Hi Daniweb members,
I have two files that are not of equal dimensions and I need to match them on a unique key much like an SQL natural join. The files are space delimited and contain no headings.
File 1
rs121 10001 A G
rs125 10002 C T
rs126 10003 T A
File 2
rs121 11001
rs122 11002
rs126 11004
rs125 11003
Required result:
file 3:
rs121 11001 A G
rs125 11003 C T
rs126 11004 T A
#all the fields from file two replace the first two columns of file 1 and the rest of file 1 is maintained as is.
The two files would have about 600 000 rows and 6042 columns so it is rather a large task to accomplish.
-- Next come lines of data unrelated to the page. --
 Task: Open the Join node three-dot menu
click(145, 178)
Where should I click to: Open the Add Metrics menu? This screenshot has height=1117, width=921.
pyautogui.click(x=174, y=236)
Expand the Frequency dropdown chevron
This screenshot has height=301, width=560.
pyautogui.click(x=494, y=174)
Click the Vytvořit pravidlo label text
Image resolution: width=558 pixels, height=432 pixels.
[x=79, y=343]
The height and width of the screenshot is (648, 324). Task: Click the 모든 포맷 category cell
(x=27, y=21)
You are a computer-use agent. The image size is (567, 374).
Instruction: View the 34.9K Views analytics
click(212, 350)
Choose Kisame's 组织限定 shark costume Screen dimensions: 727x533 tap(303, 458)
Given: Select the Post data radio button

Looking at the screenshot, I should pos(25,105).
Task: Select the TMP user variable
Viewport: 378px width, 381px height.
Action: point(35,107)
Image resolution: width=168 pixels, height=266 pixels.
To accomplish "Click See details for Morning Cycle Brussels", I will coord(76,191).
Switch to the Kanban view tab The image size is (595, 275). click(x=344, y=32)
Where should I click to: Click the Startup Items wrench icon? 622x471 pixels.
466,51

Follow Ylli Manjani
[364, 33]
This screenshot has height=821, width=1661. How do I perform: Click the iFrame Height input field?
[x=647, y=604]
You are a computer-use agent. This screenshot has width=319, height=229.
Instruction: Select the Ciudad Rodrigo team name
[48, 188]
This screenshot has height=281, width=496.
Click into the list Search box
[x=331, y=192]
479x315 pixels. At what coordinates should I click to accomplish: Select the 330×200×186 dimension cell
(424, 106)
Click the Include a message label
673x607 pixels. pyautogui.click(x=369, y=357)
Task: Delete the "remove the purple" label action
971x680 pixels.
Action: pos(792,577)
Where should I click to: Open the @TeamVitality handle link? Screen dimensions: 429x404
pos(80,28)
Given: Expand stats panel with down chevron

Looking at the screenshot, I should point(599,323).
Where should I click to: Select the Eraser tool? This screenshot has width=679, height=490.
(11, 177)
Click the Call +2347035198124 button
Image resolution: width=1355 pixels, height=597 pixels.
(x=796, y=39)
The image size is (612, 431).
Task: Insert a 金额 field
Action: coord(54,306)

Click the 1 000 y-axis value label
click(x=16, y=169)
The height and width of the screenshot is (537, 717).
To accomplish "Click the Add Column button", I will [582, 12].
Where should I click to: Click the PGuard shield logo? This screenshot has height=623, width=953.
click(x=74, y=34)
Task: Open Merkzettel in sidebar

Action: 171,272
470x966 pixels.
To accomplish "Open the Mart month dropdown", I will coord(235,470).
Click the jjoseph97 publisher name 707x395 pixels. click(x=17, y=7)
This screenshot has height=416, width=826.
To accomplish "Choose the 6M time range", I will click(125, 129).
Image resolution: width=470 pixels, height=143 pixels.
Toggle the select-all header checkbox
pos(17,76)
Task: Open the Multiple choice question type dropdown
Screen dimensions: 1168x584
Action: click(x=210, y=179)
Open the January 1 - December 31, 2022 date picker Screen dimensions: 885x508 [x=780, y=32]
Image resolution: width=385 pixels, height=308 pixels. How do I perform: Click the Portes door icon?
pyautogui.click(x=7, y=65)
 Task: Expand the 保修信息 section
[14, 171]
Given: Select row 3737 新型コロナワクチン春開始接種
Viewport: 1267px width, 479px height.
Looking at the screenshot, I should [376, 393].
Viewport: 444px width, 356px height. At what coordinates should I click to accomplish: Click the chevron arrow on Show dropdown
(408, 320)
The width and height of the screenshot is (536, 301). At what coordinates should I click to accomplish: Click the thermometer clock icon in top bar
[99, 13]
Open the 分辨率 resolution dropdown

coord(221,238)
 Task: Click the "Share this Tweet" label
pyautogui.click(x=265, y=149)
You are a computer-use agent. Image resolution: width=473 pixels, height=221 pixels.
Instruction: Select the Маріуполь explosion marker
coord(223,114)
I've started using awk:
awk 'BEGIN {OFS=" "} NR==FNR { a[$2]=$0 ;next} { for ( i in a) { if ($2==i) { print a[i],$4,$5} }}' file2 file1 > file3
This produces the following result:
file3
rs121 11001
A G
rs125 11003
C T
rs126 11004
T A
How do I remove the carriage returns? I think this is the problem?
I need to include another loop that will tell awk to print to the end of the file, I suppose something like this:
awk '{for(i=3;i<=NF;++i)print $i}'
but I'm not sure where to insert it into the above loop?
Many thanks,
Newbi